Learn to Work with Next Gen. Neurotech Data ‘fNIRS’ with this Easy Tutorial

By John David Chibuk

John David Chibuk

This post explains how to get started with fNIRS sensing data specifically oxygenated hemoglobin “HbO2/HbO” data for analyzing a data stream from a sensor, in this case Blueberry.

The goal here is to help with understanding how to take the sensor data signal and get to a point where clear increases and decreases in thinking intensity are shown during a period of use. In this tutorial we will use a sample dataset to start with.

In this post we explore two core concepts with fNIRS data:

  1. Experiments to determine a clean ‘brain activity’ signal
  2. Comparing ‘brain activity’ with a secondary source of data, typing speed

The image below shows the ideal change in HbO2 blood oxygenation for an intensity of thought increase.

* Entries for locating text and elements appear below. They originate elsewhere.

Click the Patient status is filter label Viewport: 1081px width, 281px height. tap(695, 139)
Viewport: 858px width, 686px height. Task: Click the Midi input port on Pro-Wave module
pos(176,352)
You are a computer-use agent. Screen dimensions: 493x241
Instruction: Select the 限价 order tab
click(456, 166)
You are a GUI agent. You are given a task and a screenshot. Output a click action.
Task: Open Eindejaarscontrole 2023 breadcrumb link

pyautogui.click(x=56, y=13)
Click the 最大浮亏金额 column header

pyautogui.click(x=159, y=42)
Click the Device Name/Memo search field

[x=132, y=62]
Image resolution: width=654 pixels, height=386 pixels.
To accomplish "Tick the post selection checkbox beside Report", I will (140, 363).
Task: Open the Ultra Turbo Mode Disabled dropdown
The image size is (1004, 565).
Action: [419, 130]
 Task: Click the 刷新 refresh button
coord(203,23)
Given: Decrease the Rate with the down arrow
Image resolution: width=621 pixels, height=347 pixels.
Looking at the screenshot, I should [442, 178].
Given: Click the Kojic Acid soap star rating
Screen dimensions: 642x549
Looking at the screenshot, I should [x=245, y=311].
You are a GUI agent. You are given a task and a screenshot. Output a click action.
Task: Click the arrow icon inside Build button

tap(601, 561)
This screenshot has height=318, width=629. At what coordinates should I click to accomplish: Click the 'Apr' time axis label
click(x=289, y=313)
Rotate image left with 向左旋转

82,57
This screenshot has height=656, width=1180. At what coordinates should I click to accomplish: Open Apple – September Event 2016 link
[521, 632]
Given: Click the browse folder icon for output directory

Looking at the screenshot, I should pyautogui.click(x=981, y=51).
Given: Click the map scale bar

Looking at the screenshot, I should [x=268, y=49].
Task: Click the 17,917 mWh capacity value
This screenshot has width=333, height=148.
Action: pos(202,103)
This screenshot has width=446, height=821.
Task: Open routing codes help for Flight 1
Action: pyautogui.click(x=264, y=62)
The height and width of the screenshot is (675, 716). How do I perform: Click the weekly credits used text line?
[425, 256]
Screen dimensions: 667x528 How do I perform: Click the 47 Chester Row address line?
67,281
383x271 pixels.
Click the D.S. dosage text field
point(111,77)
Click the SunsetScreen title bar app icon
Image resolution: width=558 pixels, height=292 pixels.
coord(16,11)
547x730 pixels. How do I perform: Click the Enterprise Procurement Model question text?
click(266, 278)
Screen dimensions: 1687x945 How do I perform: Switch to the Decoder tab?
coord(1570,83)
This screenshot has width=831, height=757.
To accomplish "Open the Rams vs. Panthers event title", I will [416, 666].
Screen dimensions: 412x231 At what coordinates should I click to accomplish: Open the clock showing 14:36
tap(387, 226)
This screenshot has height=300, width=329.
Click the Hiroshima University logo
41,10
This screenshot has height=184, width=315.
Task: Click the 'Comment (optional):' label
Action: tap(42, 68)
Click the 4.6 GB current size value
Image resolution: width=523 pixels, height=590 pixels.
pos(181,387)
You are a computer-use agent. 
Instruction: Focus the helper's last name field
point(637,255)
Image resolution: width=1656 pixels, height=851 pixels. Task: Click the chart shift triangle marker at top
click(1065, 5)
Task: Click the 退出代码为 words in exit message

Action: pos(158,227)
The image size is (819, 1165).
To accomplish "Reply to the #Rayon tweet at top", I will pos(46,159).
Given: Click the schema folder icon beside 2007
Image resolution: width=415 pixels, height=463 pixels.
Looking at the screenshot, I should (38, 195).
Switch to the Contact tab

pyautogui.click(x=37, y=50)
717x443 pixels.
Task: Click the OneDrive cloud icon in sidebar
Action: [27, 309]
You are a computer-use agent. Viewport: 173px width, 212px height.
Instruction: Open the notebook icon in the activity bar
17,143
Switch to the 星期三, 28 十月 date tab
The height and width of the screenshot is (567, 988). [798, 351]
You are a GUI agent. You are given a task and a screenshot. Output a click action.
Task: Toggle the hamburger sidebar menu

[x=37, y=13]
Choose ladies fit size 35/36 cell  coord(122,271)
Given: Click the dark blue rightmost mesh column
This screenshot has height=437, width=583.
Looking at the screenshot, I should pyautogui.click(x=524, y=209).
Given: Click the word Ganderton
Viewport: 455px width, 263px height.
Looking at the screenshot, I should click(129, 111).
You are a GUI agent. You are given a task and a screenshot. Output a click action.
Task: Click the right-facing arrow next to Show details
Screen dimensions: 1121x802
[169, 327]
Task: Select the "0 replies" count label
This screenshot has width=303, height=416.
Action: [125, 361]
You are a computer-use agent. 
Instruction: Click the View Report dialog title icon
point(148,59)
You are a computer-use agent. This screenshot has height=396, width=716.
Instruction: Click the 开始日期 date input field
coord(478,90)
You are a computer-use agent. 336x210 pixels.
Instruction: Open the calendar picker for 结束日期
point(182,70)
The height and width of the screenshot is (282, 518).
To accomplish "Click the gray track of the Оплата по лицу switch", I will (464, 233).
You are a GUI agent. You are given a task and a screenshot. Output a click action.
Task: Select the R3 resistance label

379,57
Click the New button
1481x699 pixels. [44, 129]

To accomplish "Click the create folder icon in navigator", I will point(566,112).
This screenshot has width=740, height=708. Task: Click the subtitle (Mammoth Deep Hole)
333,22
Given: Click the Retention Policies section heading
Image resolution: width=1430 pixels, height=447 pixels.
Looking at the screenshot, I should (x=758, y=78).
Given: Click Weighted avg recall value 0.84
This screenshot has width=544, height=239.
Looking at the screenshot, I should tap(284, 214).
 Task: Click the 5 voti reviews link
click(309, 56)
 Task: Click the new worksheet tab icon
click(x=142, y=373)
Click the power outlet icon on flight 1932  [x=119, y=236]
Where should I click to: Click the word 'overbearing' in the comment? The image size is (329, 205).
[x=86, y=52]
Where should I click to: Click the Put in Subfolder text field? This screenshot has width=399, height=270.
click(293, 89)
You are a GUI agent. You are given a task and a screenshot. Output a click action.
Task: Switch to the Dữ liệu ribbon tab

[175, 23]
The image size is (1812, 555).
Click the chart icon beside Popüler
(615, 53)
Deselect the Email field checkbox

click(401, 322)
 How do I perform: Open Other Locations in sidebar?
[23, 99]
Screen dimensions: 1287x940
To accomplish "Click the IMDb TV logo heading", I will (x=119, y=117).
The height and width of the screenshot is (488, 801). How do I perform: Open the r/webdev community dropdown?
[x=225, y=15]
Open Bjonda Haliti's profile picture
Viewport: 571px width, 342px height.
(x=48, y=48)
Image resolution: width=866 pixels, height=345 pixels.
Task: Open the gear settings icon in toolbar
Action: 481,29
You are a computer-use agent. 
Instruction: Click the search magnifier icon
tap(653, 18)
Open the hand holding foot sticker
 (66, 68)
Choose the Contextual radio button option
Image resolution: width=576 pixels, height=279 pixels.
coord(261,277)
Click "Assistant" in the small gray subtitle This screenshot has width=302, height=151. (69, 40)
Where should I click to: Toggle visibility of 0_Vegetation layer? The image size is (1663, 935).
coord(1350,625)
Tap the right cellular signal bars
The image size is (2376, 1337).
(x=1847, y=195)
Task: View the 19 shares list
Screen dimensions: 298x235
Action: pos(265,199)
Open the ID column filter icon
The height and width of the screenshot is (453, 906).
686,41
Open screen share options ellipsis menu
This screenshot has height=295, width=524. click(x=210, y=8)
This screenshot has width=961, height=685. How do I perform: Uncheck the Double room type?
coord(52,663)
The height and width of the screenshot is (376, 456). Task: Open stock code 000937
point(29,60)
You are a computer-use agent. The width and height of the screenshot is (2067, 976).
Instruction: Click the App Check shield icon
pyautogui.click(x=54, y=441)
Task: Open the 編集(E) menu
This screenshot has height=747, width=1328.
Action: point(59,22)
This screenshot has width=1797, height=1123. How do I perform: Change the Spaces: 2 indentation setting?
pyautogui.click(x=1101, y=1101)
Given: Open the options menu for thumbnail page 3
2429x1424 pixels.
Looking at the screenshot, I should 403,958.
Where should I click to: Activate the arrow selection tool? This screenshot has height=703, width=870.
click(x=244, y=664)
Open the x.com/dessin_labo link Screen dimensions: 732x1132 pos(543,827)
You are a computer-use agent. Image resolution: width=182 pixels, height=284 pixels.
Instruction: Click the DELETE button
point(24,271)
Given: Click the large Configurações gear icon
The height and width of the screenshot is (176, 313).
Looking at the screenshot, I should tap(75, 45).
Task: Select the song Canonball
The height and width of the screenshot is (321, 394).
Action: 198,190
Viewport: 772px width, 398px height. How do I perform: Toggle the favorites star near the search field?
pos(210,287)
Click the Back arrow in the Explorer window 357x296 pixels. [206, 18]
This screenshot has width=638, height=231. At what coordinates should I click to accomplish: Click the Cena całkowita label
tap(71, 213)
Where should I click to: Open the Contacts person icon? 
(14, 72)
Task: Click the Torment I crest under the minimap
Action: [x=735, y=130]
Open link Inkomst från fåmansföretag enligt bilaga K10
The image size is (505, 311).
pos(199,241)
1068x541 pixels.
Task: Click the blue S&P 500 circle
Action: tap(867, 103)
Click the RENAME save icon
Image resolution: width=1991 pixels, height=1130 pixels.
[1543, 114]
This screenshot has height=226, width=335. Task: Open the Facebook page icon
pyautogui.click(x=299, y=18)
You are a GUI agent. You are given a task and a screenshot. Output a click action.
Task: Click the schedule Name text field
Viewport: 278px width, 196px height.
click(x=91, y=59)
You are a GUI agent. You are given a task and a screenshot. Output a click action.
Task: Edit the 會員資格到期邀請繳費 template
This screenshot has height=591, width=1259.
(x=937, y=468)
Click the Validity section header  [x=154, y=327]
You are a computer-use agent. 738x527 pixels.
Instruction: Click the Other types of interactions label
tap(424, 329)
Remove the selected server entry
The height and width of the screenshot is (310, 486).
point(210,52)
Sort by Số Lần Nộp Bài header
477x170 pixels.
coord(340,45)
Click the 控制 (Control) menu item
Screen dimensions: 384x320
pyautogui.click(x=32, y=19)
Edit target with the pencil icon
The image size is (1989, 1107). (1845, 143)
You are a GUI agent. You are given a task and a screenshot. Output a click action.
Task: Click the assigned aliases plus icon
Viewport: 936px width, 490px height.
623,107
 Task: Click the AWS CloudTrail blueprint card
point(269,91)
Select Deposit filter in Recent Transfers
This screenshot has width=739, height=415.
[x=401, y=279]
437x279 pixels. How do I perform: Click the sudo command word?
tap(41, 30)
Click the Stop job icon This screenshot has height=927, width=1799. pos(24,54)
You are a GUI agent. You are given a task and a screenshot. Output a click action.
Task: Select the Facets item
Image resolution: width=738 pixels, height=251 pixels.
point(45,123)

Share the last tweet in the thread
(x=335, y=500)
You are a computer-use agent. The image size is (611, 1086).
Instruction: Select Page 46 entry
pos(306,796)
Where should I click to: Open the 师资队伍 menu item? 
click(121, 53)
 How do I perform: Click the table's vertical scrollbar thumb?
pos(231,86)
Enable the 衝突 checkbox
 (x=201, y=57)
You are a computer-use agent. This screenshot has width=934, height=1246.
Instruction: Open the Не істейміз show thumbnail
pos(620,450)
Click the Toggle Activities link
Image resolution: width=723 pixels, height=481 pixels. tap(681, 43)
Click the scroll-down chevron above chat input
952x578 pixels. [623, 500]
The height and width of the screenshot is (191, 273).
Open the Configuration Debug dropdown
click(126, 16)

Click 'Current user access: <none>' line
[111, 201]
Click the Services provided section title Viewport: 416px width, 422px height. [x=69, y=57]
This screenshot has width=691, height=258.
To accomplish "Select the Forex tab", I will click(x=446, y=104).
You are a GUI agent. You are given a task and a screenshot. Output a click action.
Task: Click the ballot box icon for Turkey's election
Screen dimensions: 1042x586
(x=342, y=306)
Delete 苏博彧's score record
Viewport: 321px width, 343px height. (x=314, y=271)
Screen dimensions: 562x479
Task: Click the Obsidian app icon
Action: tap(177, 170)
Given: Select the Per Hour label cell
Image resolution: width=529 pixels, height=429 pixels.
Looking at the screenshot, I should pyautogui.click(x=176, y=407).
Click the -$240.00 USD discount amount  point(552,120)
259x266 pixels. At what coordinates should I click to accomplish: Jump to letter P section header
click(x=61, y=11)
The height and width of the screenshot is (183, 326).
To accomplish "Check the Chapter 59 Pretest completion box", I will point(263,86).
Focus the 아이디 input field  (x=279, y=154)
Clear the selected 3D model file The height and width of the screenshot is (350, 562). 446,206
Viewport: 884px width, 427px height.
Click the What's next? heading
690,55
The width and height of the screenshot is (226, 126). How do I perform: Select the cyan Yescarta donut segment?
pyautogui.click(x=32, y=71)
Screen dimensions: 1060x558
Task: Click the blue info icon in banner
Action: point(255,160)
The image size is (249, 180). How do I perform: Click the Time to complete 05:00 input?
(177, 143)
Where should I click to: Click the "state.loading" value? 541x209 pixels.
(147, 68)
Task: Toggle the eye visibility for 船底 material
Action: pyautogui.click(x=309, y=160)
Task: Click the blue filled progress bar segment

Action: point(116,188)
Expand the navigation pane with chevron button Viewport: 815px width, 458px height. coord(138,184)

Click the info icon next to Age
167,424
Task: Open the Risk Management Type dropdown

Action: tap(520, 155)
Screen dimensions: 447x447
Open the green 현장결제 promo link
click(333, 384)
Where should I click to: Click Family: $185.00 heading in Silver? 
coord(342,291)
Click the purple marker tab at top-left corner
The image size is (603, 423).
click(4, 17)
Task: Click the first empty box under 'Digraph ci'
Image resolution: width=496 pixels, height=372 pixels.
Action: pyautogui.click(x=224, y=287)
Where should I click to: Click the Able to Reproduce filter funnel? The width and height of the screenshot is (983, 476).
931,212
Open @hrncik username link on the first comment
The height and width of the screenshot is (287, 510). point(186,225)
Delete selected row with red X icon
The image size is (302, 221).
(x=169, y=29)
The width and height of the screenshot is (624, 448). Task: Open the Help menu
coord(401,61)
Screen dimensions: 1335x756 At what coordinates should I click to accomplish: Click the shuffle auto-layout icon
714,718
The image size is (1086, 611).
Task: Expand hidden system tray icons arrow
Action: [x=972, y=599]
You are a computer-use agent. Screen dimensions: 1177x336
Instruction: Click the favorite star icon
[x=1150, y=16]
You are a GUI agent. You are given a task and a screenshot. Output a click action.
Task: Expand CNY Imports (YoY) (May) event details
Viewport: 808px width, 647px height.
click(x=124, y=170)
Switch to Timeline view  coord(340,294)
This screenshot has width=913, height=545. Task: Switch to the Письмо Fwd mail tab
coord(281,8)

If you want to learn more about fNIRS you can read about it here.

Thanks to python and scikit learn this can be done quite fast! This tutorial walks you through an open source Jupyter notebook and a few methods to get started. Find the Github public repo here.

Steps 1–6 Filtration and initial brain activity signal estimation

Step 1 Install the required libraries for scikit learn and pandas (tools for managing the data + performing some of the initial analysis) — this notebook was built using Python 3 Kernel

Step 2 Explore initial types of analysis to run on fNIRS data, most statistical analysis will try out 4 in this tutorial:

  • Standard Deviation
  • Mean/Average
  • Rolling Average
  • Volatility and Change in Rolling Average

In each case a window of time is selected to get a snapshot of what the data looks like.

Hemodynamic responses in fNIRS data typically occur over a 5 to 25 second window of time.

Step 3: Using a rolling average of the HbO change it becomes possible to see a pattern or rhythm of rise and fall of HbO during a task period

In the sample data provided over 2 minutes or 120 seconds it is possible to see the overall rise and fall 2 times. Rhythmic Mayer Waves are present in blood flow data though.